Options

# K-means cluster with text data

Member Posts: 8 Contributor II
edited November 2019 in Help
Hello experts!

I'd like to do k-means cluster with text data. My data is saved in one excel file. It has only one column with one word in each cell. Not sure whether I am doing it correctly (picture attached) because the output is like below, with cluster 3 having 4889 items??

Cluster 0: 20 items
Cluster 1: 18 items
Cluster 2: 20 items
Cluster 3: 4889 items
Cluster 4: 20 items
Cluster 5: 10 items
Cluster 6: 10 items
Cluster 7: 10 items
Total number of items: 4997

Also, I wonder is it possible to use something like
Silhouette  scores to define the ideal number of cluster? Thank you!!!

• Options
Moderator, RapidMiner Certified Analyst, Member Posts: 1,195 Unicorn
Hi @joen841030,

You can find here a method to find the optimal number of cluster(s) k, based on the calculation of the Average within Centroid Distance according k (the number of clusters) :

https://community.rapidminer.com/discussion/comment/61654#Comment_61654

Hope this helps,

Regards,

Lionel
• Options
Member Posts: 8 Contributor II
Hi @lionelderkrikor
thanks for the reply!
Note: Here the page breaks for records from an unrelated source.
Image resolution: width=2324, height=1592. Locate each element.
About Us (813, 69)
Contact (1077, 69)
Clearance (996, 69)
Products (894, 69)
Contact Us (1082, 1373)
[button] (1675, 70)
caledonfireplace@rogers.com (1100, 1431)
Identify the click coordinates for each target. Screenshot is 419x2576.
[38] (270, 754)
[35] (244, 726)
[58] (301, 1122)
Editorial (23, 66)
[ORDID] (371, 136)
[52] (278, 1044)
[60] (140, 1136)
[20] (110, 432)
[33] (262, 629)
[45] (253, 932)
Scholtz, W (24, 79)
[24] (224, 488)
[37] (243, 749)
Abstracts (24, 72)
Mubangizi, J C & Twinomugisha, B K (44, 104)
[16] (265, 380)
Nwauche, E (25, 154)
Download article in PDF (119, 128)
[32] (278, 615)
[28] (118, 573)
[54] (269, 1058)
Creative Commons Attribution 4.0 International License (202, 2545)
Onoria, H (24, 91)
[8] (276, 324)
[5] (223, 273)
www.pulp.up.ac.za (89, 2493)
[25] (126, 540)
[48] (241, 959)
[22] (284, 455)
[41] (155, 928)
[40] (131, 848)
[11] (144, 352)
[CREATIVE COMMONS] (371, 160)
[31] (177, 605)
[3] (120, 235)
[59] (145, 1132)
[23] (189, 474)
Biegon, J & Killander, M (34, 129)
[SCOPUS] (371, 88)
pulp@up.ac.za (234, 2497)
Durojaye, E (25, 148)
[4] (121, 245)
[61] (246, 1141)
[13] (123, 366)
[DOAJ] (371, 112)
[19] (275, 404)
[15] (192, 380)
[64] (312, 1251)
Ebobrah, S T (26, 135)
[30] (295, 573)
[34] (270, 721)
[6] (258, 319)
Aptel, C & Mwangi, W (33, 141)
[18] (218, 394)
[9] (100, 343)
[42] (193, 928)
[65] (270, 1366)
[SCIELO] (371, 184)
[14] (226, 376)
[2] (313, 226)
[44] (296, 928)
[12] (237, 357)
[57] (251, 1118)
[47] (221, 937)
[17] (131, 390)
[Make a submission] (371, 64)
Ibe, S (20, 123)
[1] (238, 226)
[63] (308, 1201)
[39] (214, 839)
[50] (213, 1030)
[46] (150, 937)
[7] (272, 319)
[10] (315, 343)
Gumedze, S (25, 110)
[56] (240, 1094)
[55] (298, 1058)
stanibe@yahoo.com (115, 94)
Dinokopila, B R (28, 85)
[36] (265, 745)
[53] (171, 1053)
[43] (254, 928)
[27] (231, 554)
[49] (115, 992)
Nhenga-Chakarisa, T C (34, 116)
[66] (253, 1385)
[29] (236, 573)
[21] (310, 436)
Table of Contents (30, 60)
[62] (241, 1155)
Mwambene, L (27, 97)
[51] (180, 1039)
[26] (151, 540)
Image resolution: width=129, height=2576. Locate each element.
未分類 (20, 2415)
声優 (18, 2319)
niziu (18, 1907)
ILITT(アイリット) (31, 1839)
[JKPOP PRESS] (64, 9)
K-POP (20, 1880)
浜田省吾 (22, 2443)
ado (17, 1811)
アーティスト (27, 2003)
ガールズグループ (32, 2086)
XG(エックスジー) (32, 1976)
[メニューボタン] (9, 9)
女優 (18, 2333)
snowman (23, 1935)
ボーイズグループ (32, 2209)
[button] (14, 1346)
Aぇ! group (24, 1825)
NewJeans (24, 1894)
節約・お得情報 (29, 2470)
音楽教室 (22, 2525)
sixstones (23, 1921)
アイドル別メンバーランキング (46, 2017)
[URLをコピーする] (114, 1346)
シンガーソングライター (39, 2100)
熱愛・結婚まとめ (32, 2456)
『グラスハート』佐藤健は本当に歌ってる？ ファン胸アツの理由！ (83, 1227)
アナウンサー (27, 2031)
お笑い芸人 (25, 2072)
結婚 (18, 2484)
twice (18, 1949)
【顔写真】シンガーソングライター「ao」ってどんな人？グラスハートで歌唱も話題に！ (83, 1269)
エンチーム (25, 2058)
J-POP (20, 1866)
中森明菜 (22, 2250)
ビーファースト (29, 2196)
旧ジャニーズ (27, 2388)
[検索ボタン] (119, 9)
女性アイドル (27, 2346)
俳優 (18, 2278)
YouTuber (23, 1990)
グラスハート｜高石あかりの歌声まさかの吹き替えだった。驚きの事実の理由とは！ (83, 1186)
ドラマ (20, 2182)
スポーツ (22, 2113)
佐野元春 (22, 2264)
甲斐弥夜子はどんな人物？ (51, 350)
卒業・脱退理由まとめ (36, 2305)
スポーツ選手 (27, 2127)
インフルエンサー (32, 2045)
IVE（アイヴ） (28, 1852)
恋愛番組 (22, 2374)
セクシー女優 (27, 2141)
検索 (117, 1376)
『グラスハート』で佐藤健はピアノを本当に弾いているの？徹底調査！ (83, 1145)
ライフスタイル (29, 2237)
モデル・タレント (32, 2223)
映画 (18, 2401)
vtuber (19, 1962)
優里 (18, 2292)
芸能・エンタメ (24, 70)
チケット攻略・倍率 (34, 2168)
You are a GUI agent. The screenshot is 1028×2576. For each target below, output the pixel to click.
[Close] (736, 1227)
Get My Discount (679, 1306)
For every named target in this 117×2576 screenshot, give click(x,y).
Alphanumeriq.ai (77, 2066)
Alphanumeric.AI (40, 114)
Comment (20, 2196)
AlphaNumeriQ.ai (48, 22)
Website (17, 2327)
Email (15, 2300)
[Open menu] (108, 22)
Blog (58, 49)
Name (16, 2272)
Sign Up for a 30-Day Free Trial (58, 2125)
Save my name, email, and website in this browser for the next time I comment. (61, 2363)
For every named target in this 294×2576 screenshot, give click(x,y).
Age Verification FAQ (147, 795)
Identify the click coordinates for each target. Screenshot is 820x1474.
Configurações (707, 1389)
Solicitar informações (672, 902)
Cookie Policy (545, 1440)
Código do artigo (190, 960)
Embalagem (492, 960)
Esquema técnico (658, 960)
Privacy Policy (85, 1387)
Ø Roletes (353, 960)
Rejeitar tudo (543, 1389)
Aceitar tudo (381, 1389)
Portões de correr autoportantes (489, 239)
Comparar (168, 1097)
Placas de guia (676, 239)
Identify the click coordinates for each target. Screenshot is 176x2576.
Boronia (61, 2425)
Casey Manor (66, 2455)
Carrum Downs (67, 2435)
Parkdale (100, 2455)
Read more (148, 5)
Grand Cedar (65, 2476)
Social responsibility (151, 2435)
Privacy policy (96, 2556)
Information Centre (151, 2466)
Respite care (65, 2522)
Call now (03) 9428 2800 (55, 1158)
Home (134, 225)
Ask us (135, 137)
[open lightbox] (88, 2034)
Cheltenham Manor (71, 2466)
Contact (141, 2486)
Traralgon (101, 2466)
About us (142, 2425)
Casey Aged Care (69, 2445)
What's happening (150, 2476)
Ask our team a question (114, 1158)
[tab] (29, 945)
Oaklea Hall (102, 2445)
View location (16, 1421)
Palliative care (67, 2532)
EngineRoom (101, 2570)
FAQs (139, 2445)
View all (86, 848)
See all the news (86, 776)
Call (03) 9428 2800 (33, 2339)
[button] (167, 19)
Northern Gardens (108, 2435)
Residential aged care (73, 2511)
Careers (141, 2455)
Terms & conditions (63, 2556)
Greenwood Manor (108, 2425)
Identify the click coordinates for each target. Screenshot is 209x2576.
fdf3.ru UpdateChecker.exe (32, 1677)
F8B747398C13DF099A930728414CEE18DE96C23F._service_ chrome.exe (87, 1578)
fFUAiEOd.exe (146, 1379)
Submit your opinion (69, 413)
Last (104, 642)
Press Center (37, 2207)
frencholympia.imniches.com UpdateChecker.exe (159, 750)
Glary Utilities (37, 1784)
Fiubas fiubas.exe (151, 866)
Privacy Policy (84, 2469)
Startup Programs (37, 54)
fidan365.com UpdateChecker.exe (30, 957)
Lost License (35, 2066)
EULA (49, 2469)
Hmm... but now that I got the results like below. It doesn't appear correct to me though...

PerformanceVector:
Avg. within centroid distance: -385.889
Avg. within centroid distance_cluster_0: -393.196
Avg. within centroid distance_cluster_1: -351.386
Avg. within centroid distance_cluster_2: -410.075
Avg. within centroid distance_cluster_3: -384.852
Avg. within centroid distance_cluster_4: -403.787
Avg. within centroid distance_cluster_5: -371.171
Avg. within centroid distance_cluster_6: -366.001
Avg. within centroid distance_cluster_7: -402.358
Davies Bouldin: -0.500

And now I included "nominal to numerical"...if I am actually doing it correctly? I was just following different online tutorials and trying to figure out how to do it...

• Options
Moderator, RapidMiner Certified Analyst, Member Posts: 1,195 Unicorn
Hi @joen841030,

Why did you think that theses results are incorrect ?

Regards,

Lionel
• Options
Member Posts: 8 Contributor II
Hi @lionelderkrikor,
Hmm because I presume the value should be something between -1 to +1? Sorry that I don't understnad those figures... It would be nice if you can kindly explain it. Thanks!